Last week I noticed I still had a bag of whole wheat flour in the fridge that I have to use. As bread baking day was approaching I thought, “Why not adding some of the whole wheat flour to my regular recipe?” So I substituted one cup whole wheat for the 6-7 cups bread flour that was called for. I also increased the hydration a little. A little confession here. I don’t actually measure the amount of water I add to the recipe. I start with the recommended amount, then just add until it seems about the right hydration. i.e. the “feel of the dough is right. Usually this means it is soft, pliable and a little sticky.
I also thought it might be interesting to use some molasses instead of sugar. This would make the bread healthier (more fiber with whole wheat) and “sugar free” (sort of. Close enough for me.)
I made a standard 1 lb sandwich loaf plus a 2 lb boule with a variety of seeds on top. I had some issues with the seeds sticking to the loaf (actually, not sticking.) Next time, I will add the seeds to the dough prior to the second rise. This should help the adhesion.
- 5 to 6 cups bread flour
- 1 cup whole wheat flour
- 4 tablespoons molasses
- 1 tablespoon salt
- 2 tablespoons shortening
- 4 1/2 teaspoons fast acting yeast
- 2 ¼ cups very warm water (120° to 130°F)
- In large bowl, stir 3 1/2 cups of the bread flour, one cup whole wheat flour, the sugar, salt, shortening and yeast until well mixed. Add warm water. Beat with electric mixer on low speed 5 minutes, scraping bowl frequently. The whole wheat flour does not absorb the water as fast as the bread flour so the extra long mixing gives it a chance. Beat on medium speed 1 minute, scraping bowl frequently. Stir in enough remaining flour, 1 cup at a time, to make dough easy to handle.
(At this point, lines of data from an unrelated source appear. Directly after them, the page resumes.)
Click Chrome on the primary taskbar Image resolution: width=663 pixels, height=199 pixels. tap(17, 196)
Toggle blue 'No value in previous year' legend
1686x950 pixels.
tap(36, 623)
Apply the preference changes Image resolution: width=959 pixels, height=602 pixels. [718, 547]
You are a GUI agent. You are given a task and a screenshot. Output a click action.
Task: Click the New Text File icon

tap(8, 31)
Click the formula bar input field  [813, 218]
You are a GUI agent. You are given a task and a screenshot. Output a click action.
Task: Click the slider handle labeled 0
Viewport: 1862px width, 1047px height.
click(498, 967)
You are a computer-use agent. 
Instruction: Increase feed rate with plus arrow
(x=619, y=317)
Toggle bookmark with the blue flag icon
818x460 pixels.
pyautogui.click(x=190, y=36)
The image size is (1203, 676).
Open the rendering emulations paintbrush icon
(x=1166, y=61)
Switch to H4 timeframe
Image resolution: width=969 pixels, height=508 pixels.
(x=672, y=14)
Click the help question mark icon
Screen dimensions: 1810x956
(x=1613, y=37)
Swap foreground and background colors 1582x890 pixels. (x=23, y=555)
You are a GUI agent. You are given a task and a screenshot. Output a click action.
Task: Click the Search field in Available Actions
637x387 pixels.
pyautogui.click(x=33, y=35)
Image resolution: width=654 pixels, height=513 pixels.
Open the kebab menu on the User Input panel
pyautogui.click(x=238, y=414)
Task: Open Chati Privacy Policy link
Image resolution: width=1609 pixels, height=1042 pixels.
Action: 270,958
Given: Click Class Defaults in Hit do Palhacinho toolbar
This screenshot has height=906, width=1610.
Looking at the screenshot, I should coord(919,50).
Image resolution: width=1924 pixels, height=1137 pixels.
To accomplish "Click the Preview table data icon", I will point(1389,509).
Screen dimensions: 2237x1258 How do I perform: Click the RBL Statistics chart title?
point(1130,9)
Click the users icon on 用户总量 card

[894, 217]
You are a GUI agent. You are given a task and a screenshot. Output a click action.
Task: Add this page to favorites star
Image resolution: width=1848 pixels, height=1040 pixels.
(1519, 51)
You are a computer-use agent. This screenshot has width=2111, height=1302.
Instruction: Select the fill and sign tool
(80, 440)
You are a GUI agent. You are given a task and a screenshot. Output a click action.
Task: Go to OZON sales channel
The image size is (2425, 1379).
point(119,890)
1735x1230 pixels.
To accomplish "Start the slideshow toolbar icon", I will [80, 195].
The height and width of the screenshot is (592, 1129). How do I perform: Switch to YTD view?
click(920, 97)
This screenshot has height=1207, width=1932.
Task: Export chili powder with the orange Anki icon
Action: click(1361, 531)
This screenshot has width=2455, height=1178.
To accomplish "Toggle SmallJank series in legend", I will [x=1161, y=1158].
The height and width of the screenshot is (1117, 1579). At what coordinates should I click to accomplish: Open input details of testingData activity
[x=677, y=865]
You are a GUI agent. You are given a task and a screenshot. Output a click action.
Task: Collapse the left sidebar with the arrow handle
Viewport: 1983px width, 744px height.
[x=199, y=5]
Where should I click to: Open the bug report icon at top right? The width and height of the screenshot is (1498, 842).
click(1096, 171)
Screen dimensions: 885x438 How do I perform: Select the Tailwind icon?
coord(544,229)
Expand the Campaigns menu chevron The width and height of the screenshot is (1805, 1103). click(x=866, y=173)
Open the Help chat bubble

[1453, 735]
- Knead with the dough hook for 8 minutes as fast as your mixer will go. My KitchenAide will let me go to 5 (our of 7). Place dough on lightly floured surface. Knead by hand until dough is smooth and springy. Grease large bowl with shortening. Place dough in bowl, turning dough to grease all sides. Cover bowl loosely with plastic wrap and let rise in warm place 40 to 60 minutes or until dough has doubled in size. Dough is ready if indentation remains when touched.
- Grease bottoms and sides of a 9×5-inch loaf pan with shortening or spray with cooking spray. Place dutch oven in the oven and start heating 30 minutes before the second rise is complete.
- Gently push fist into dough to deflate. Divide dough in one third and 2 thirds. This will be about 1 lb and 2 lb. Flatten the smaller portion with hands or rolling pin into 16×6-inch rectangle on lightly floured surface. Roll dough up tightly, beginning at 6-inch side. Press with thumbs to seal after each turn. Pinch edge of dough into roll to seal. Pinch each end of roll to seal. Fold ends under loaf. Place seam side down in pan.
- Line a bowl of approximately the same dimensions as your dutch oven with parchment paper. Form the 2 lb portion of dough into a ball. I like to work it a bit on the counter, rolling back and forth between my hands to form a nice smooth ball. (Next time, I will add the seeds to the smooth side of this ball, then turn over into the lined bowl to rise the second time.) Cover loosely with plastic wrap and let rise in warm place 35 to 50 minutes or until dough has doubled in size.
- Move oven rack to low position so that tops of pans will be in center of oven. Place a small metal pan in the oven to create steam for the sandwich loaf. The dutch over shouldn’t need extra steam.
- When the boule has doubled carefully tip the dough from the bowl into the now very hot dutch oven. The seeds that were on the bottom of the bowl will now (hopefully) be well attached to the dough which will now be on the top.
- Heat oven to 425°F. Place both loaves into the over and pour a cup of water into the metal pan.
- Bake 25 to 30 minutes or until loaves are deep golden brown and sound hollow when tapped. Remove from pans to wire rack to cool.